● Task prompt
Produce a word-for-word copy of the lines from the one that contains "Institute for Open Learning (82, 1081)" to the final line of the data below, with all pictures dropped.

● Provided data
──────

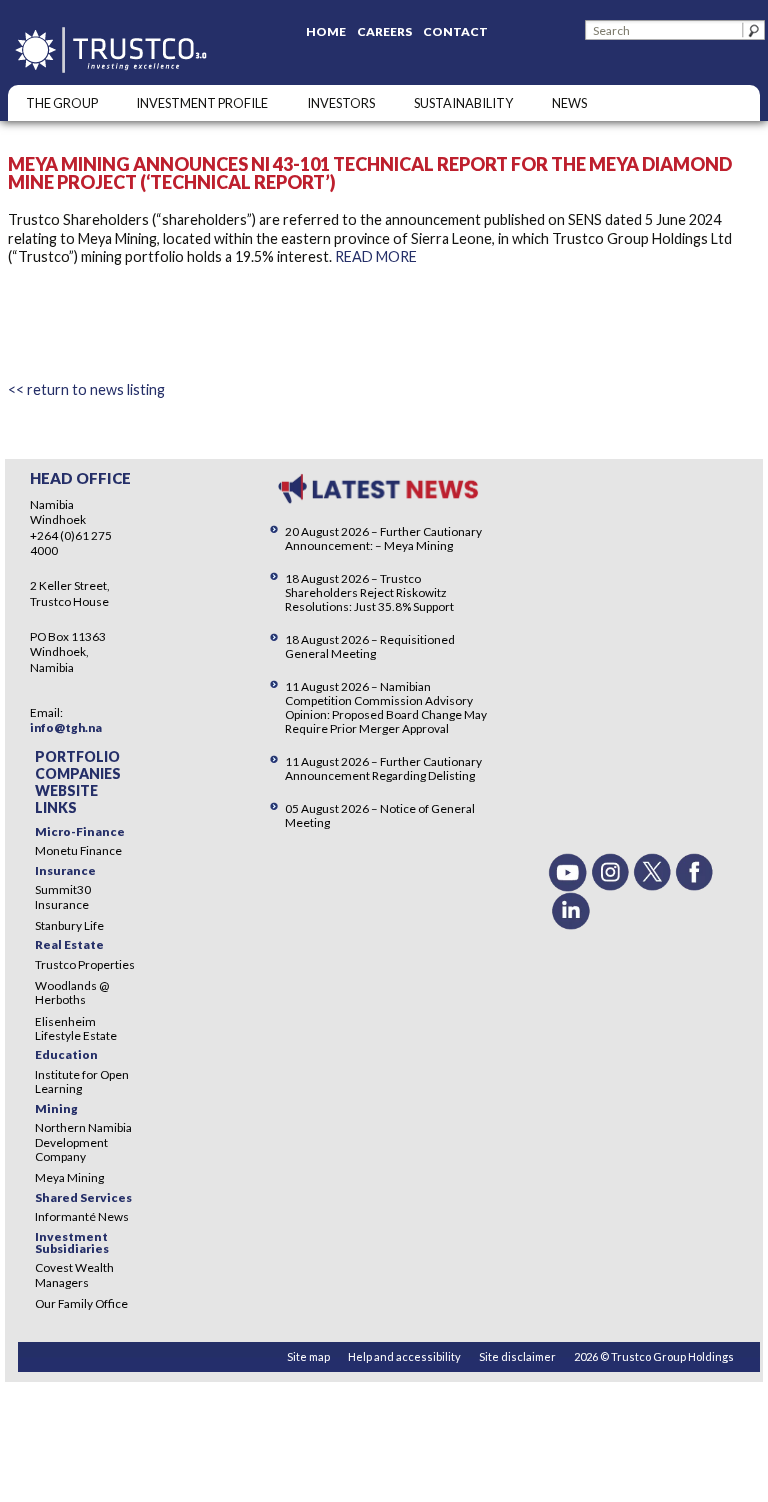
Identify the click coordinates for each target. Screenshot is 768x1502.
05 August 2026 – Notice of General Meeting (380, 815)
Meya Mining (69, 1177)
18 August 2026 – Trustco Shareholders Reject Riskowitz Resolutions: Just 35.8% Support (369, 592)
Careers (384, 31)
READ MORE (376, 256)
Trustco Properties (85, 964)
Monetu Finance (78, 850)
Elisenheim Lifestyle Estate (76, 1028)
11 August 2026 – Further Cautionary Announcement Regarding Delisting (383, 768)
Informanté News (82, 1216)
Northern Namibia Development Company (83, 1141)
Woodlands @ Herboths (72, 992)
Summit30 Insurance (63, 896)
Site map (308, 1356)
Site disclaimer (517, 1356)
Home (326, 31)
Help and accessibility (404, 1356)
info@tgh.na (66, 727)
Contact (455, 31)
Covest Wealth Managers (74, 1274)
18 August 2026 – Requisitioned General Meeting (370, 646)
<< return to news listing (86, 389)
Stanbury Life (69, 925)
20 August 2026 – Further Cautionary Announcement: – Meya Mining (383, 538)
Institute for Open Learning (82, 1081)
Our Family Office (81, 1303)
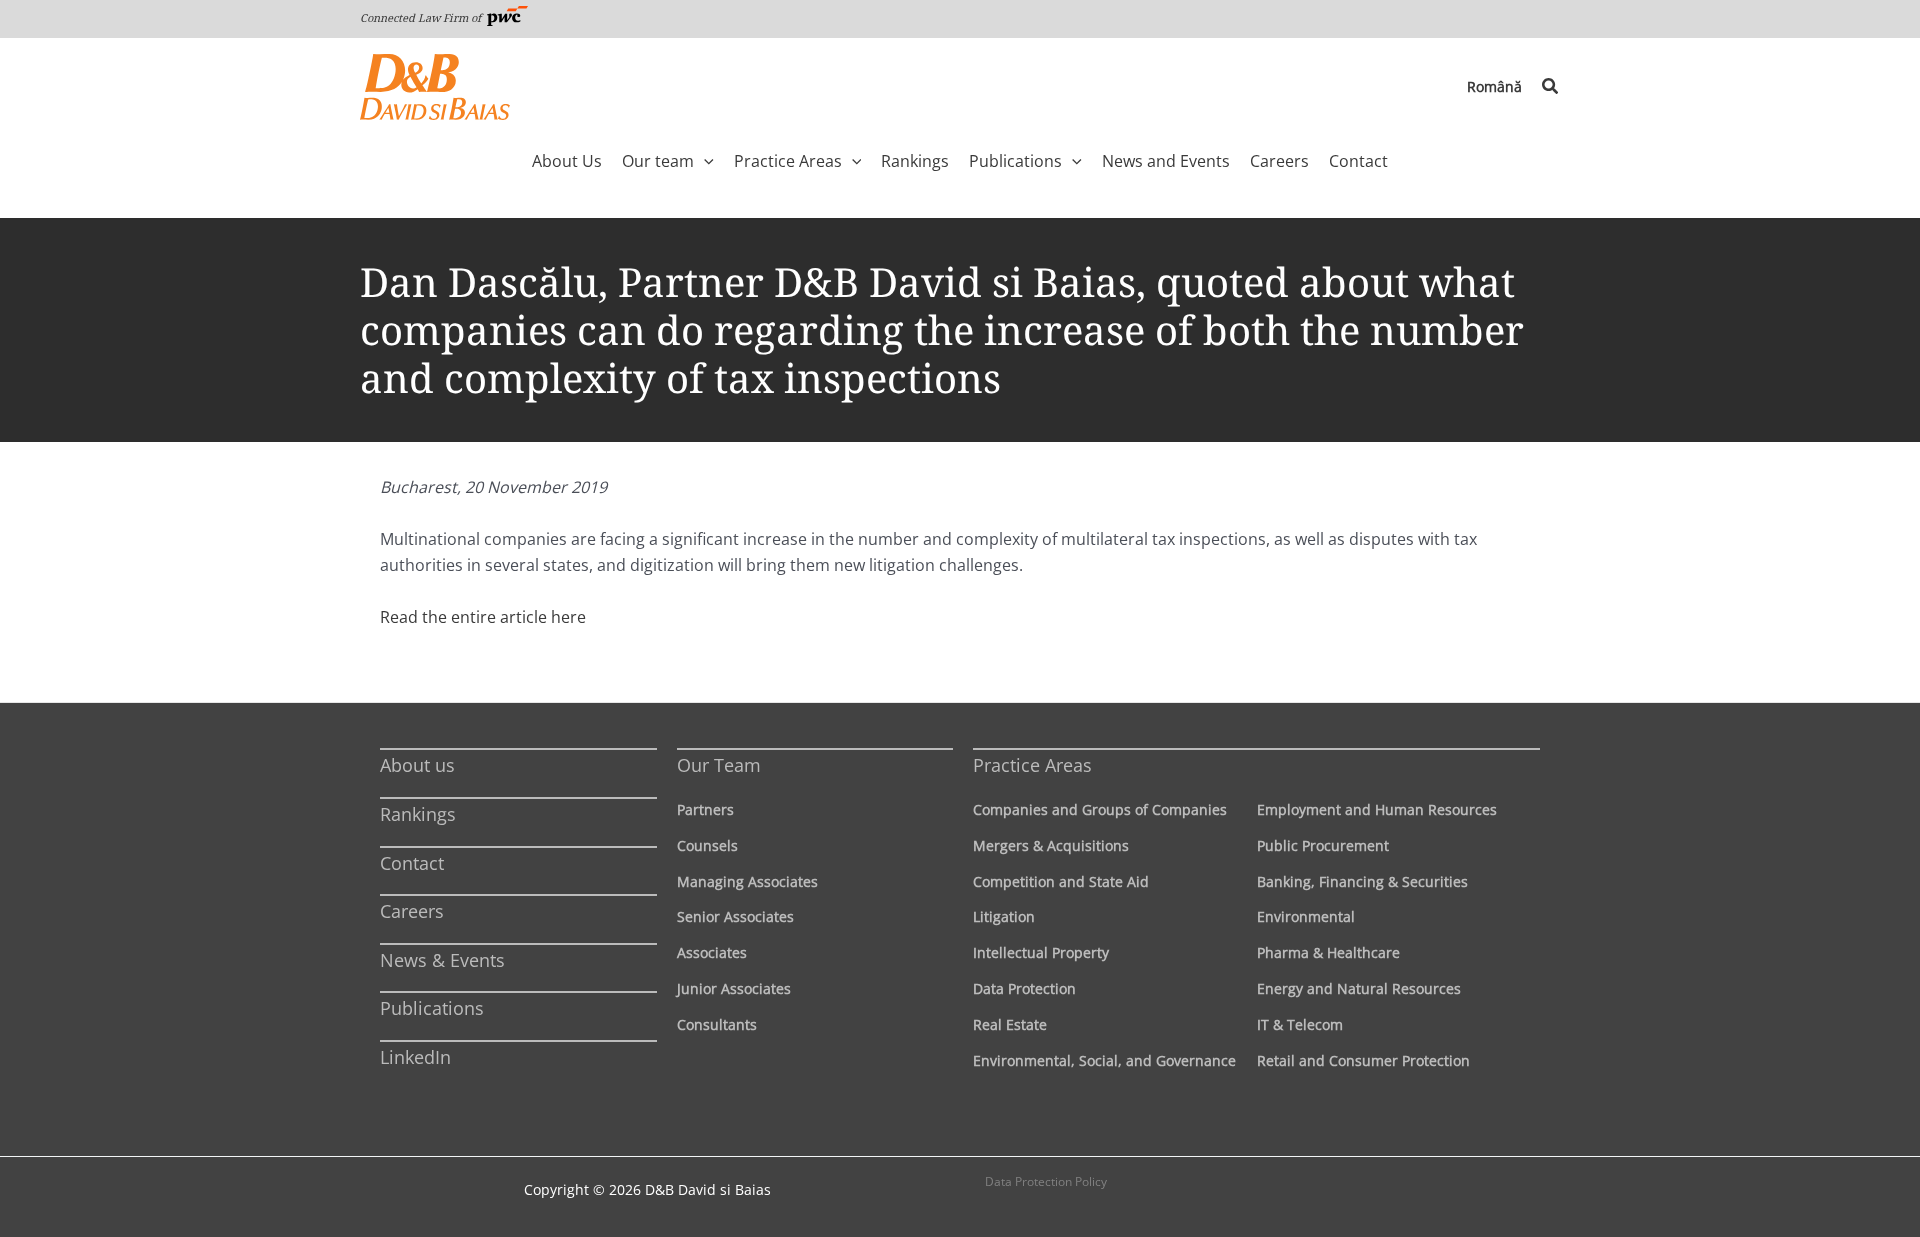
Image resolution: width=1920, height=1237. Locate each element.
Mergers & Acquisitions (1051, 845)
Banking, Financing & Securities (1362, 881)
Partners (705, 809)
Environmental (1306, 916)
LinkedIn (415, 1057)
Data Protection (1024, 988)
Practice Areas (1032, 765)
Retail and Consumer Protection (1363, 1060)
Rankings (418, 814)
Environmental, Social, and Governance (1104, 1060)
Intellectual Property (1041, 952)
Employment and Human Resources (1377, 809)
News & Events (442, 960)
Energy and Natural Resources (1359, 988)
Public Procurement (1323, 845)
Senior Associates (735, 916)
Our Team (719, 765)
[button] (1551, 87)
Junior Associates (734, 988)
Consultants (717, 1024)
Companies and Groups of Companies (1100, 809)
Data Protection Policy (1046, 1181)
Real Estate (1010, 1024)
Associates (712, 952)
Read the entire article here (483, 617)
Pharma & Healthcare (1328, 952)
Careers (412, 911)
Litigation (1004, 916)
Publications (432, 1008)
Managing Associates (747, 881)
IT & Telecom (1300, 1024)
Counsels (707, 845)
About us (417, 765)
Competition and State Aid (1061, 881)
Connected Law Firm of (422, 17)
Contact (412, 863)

──────

● Task result
Institute for Open Learning (82, 1081)
Our Family Office (81, 1303)
Image resolution: width=1920, height=1237. Locate each element.
Mergers & Acquisitions (1051, 845)
Banking, Financing & Securities (1362, 881)
Partners (705, 809)
Environmental (1306, 916)
LinkedIn (415, 1057)
Data Protection (1024, 988)
Practice Areas (1032, 765)
Retail and Consumer Protection (1363, 1060)
Rankings (418, 814)
Environmental, Social, and Governance (1104, 1060)
Intellectual Property (1041, 952)
Employment and Human Resources (1377, 809)
News & Events (442, 960)
Energy and Natural Resources (1359, 988)
Public Procurement (1323, 845)
Senior Associates (735, 916)
Our Team (719, 765)
[button] (1551, 87)
Junior Associates (734, 988)
Consultants (717, 1024)
Companies and Groups of Companies (1100, 809)
Data Protection Policy (1046, 1181)
Real Estate (1010, 1024)
Associates (712, 952)
Read the entire article here (483, 617)
Pharma & Healthcare (1328, 952)
Careers (412, 911)
Litigation (1004, 916)
Publications (432, 1008)
Managing Associates (747, 881)
IT & Telecom (1300, 1024)
Counsels (707, 845)
About us (417, 765)
Competition and State Aid (1061, 881)
Connected Law Firm of (422, 17)
Contact (412, 863)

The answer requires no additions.